MATERIAL FOR THIS TASK
* * *

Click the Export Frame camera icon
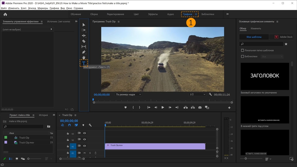This screenshot has height=167, width=297. coord(200,107)
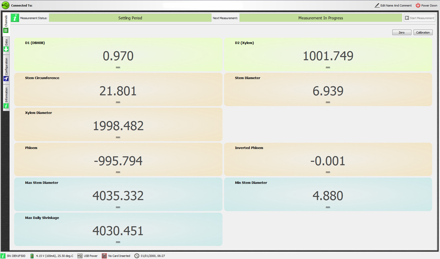This screenshot has height=259, width=440.
Task: Click the pencil Edit Name And Comment icon
Action: 377,5
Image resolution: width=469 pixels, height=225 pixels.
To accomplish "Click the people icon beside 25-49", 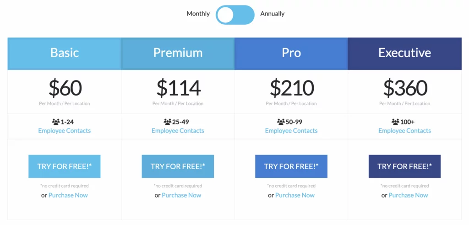I will (x=167, y=122).
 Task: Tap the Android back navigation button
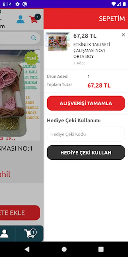tap(27, 249)
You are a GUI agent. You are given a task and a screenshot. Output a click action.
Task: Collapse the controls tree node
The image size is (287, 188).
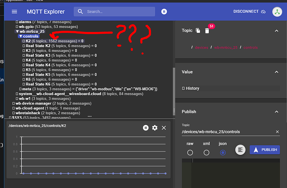point(21,37)
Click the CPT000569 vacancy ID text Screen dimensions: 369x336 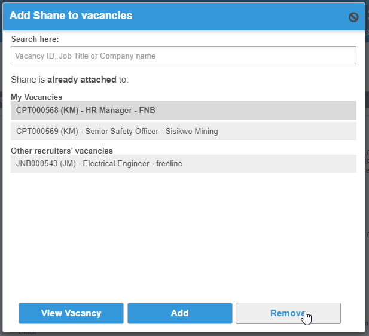[37, 131]
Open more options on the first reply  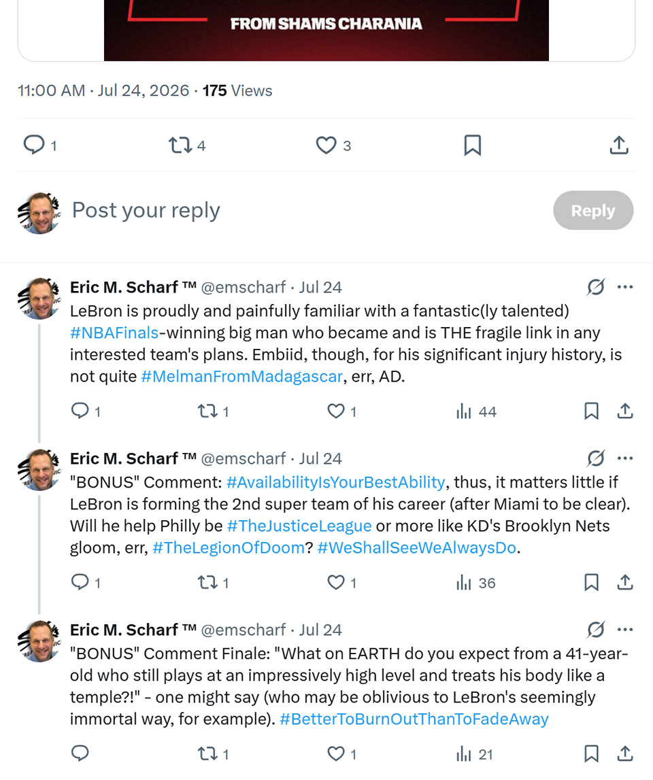point(624,286)
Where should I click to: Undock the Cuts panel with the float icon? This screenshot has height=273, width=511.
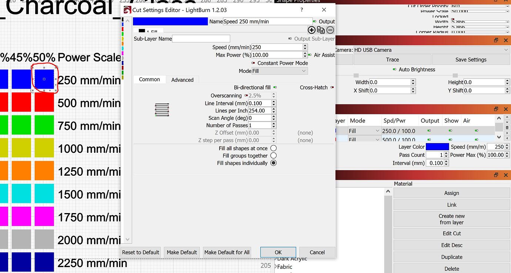[x=496, y=109]
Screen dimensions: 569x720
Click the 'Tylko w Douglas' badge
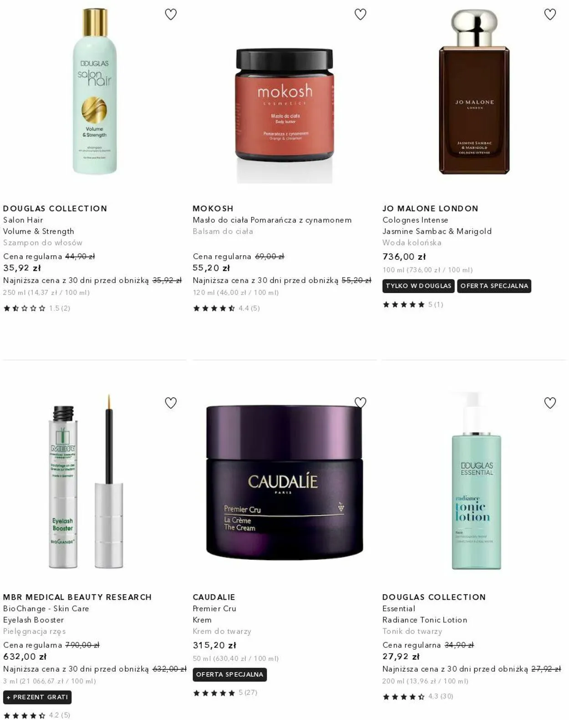click(x=418, y=286)
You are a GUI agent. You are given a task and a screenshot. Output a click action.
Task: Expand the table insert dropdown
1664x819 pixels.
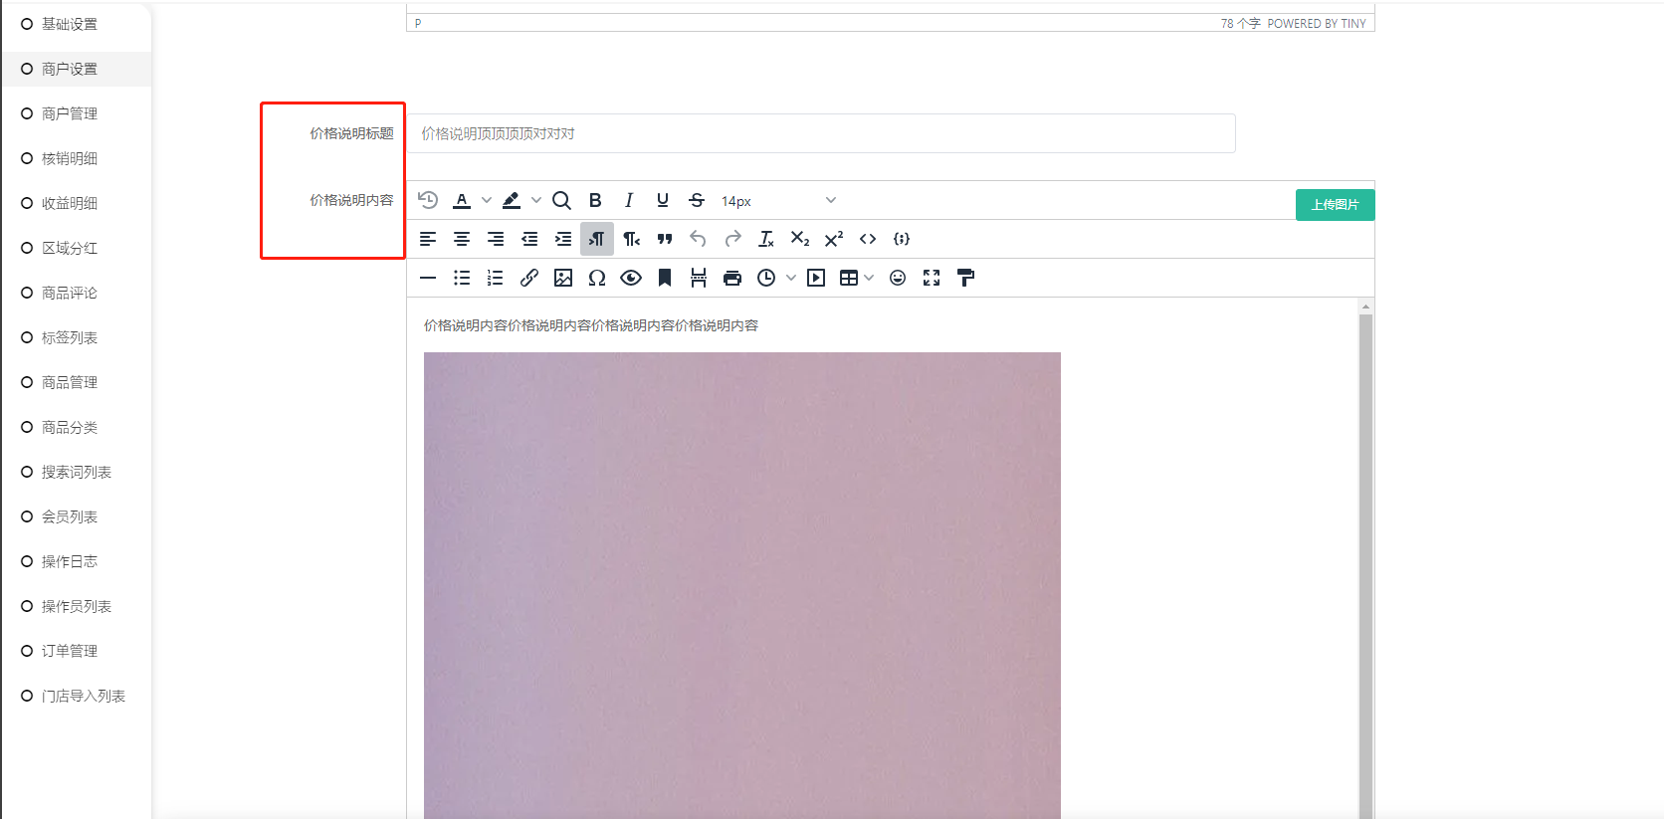869,278
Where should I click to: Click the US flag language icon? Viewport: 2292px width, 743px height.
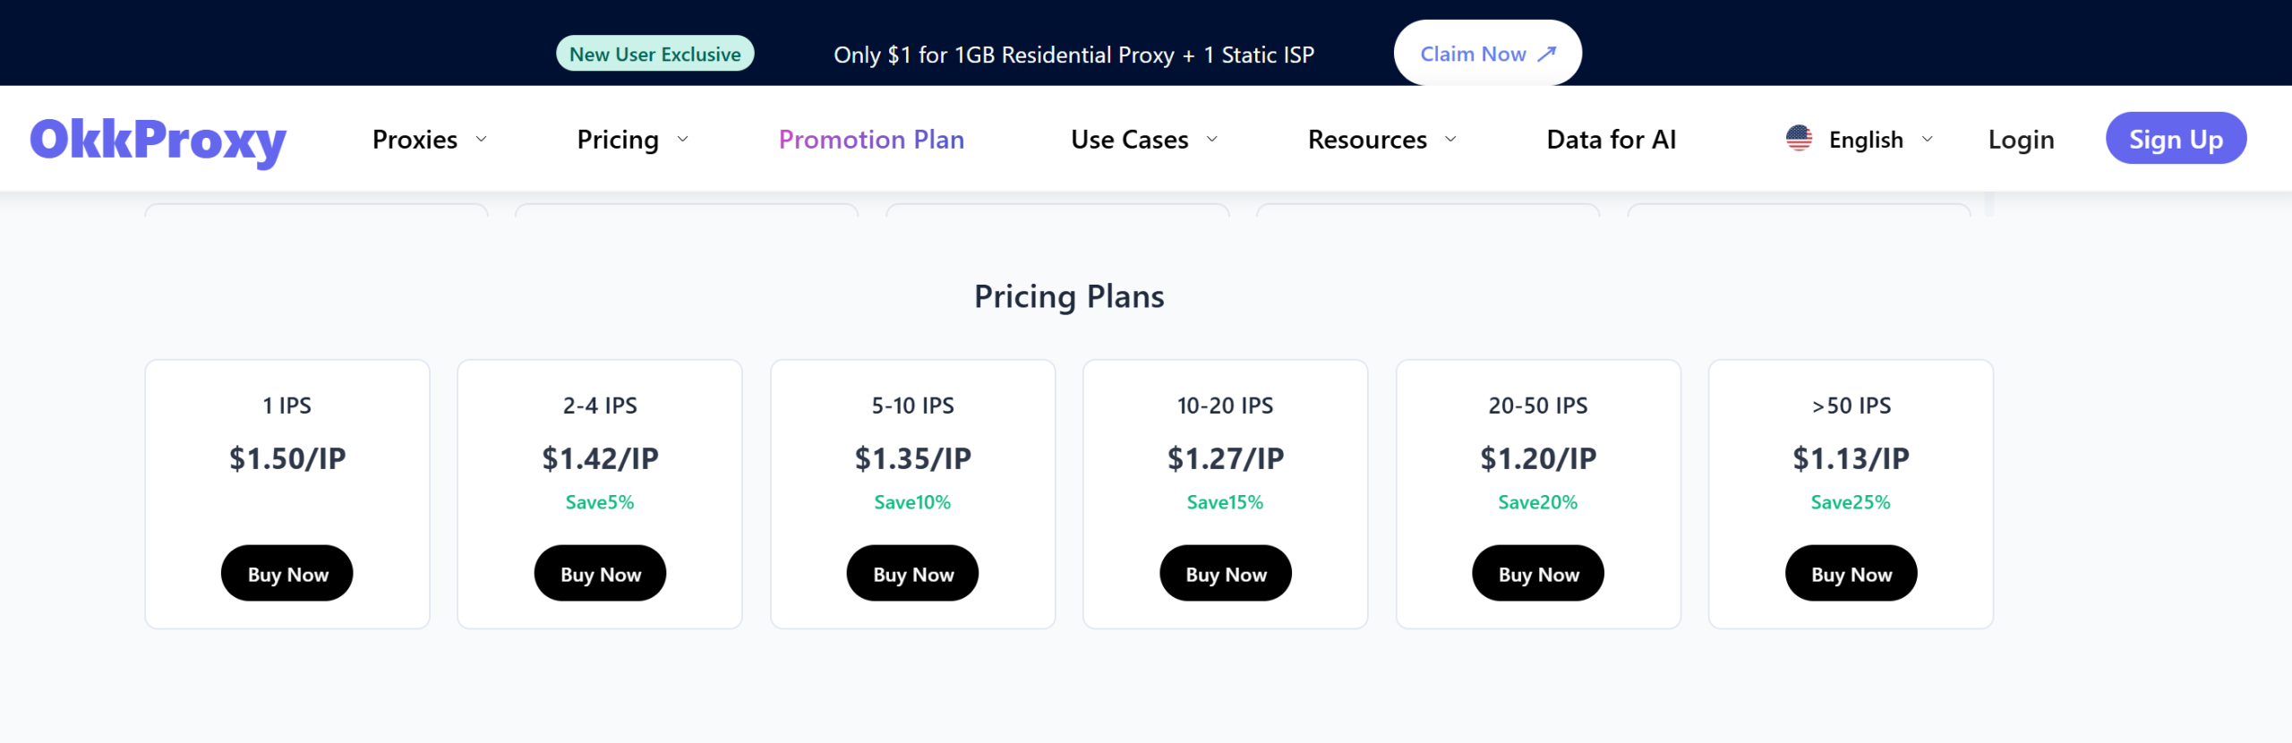(x=1800, y=139)
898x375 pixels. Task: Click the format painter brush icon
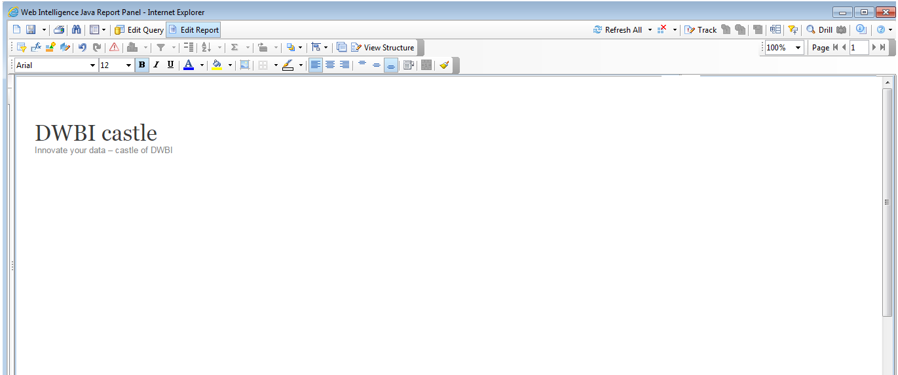click(x=444, y=65)
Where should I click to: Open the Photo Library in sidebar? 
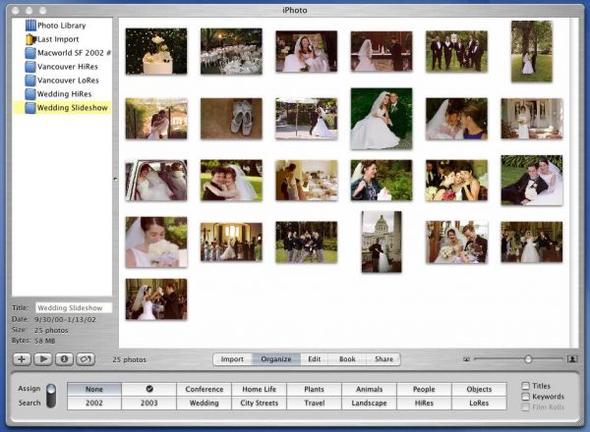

* * *

THE TASK
Your reply should consist solely of the lines from the one containing "Screen dimensions: 569x720" through the last line of the material, reproduced exactly and without pictures.

RESPONSE BELOW
Screen dimensions: 569x720
Click the 'Tylko w Douglas' badge
click(x=418, y=286)
You are a GUI agent. You are given a task and a screenshot. Output a click action.
Task: Expand the table insert dropdown
1664x819 pixels.
869,278
Where should I click to: Click the US flag language icon? Viewport: 2292px width, 743px height.
(x=1800, y=139)
898x375 pixels. Task: Click the format painter brush icon
click(x=444, y=65)
Where should I click to: Open the Photo Library in sidebar? 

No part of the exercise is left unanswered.